DATA SECTION below:

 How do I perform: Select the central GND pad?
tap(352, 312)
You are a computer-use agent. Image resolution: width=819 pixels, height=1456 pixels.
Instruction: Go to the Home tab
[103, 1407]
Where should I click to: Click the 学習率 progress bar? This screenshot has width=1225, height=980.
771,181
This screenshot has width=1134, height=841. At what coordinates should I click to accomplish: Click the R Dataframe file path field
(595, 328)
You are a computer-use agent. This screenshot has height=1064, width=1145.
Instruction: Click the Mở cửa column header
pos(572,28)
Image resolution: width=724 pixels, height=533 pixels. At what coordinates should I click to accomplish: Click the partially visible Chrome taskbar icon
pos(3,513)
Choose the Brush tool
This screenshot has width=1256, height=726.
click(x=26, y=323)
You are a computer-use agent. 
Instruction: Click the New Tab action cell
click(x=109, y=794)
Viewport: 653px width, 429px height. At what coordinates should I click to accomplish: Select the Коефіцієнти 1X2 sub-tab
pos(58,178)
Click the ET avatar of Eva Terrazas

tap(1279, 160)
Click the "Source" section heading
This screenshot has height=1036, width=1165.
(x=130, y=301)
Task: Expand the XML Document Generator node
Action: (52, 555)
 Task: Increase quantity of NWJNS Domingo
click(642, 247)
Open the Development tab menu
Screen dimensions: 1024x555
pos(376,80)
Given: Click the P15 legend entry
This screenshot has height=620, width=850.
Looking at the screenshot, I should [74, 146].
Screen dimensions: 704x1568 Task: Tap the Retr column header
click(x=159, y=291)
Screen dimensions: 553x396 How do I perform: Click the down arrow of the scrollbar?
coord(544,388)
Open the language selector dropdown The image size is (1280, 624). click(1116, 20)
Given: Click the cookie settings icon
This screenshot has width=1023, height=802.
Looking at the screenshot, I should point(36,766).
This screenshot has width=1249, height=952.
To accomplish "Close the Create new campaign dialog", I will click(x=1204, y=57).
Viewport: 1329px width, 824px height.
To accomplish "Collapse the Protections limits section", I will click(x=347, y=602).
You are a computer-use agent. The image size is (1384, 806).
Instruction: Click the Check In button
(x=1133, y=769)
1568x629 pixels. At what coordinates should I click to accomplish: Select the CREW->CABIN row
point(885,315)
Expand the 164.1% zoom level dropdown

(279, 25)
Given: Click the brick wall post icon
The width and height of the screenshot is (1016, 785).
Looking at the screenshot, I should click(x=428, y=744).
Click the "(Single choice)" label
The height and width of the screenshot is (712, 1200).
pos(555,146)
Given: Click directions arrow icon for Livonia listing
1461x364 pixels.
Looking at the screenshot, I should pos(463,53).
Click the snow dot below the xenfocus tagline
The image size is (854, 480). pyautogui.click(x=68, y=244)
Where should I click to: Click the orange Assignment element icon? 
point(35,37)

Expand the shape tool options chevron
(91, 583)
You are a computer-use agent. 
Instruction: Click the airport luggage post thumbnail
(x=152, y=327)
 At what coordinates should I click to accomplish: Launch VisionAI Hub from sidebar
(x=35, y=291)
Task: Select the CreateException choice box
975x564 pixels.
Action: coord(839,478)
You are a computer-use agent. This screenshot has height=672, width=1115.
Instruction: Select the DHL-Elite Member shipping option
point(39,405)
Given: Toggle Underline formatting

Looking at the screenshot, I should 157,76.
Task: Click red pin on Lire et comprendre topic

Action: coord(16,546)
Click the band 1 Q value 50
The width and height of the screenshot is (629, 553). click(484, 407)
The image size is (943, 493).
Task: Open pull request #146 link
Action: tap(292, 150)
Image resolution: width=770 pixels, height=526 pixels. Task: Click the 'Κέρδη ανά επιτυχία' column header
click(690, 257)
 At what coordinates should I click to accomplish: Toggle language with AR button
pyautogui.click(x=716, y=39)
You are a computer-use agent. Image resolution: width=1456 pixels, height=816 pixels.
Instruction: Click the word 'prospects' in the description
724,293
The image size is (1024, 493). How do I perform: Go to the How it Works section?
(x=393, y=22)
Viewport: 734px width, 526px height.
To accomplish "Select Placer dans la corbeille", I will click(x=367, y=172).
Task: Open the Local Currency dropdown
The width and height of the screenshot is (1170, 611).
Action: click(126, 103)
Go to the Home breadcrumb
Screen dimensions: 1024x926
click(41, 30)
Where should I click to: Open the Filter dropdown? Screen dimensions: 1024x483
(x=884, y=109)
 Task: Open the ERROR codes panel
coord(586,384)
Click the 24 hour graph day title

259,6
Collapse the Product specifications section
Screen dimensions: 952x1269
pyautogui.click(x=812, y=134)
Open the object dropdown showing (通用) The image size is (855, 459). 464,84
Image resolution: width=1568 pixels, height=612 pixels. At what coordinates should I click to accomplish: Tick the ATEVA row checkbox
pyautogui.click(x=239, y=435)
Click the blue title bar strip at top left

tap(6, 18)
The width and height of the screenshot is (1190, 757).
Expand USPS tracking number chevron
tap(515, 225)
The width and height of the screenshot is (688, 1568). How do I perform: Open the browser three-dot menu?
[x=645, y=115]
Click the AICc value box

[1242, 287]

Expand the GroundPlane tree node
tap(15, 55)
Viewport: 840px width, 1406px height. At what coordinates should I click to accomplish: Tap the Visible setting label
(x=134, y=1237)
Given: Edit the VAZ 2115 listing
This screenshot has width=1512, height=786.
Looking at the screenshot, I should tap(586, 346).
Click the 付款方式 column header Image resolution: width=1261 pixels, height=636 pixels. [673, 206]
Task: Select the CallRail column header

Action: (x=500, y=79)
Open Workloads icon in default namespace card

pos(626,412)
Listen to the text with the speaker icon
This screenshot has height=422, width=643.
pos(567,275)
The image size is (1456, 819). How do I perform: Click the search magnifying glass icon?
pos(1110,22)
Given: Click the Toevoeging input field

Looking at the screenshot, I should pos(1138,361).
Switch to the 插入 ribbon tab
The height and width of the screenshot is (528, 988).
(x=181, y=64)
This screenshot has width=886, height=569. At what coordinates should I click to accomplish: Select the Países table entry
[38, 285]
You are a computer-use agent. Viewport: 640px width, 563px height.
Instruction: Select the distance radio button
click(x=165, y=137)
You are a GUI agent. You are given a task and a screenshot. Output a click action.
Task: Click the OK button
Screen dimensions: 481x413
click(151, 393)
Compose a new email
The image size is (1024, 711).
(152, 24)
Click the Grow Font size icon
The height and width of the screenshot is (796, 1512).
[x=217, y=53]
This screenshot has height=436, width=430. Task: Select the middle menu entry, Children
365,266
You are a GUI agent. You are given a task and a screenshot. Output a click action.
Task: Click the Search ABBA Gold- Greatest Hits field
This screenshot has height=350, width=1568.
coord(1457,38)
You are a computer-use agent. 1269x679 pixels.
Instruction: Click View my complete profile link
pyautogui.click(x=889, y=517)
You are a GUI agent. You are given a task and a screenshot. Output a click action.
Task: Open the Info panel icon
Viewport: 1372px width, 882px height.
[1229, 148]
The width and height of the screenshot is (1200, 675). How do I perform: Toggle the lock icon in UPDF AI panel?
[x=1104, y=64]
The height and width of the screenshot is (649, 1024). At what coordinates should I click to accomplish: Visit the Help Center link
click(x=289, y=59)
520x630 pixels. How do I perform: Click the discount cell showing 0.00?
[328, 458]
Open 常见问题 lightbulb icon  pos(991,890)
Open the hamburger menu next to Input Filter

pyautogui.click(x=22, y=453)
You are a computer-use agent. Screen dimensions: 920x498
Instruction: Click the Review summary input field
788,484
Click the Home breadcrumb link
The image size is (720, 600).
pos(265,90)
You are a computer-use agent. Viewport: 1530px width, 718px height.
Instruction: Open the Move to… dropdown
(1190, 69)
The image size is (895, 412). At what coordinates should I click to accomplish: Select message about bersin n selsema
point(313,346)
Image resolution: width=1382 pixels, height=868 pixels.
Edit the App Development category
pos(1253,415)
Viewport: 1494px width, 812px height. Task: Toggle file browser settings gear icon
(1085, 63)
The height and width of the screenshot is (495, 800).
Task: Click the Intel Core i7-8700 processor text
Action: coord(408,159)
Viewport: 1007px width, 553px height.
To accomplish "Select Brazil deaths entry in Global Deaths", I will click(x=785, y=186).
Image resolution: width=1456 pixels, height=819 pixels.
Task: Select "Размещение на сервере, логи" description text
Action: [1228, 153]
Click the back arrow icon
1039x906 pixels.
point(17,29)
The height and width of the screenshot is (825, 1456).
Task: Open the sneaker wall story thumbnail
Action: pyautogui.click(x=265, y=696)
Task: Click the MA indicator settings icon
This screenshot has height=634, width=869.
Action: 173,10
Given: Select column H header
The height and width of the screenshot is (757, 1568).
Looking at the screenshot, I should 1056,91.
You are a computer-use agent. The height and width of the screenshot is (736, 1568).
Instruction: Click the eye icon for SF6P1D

End of DATA SECTION.

Each line above with the word "choice" must be returned.

Click the "(Single choice)" label
Task: Select the CreateException choice box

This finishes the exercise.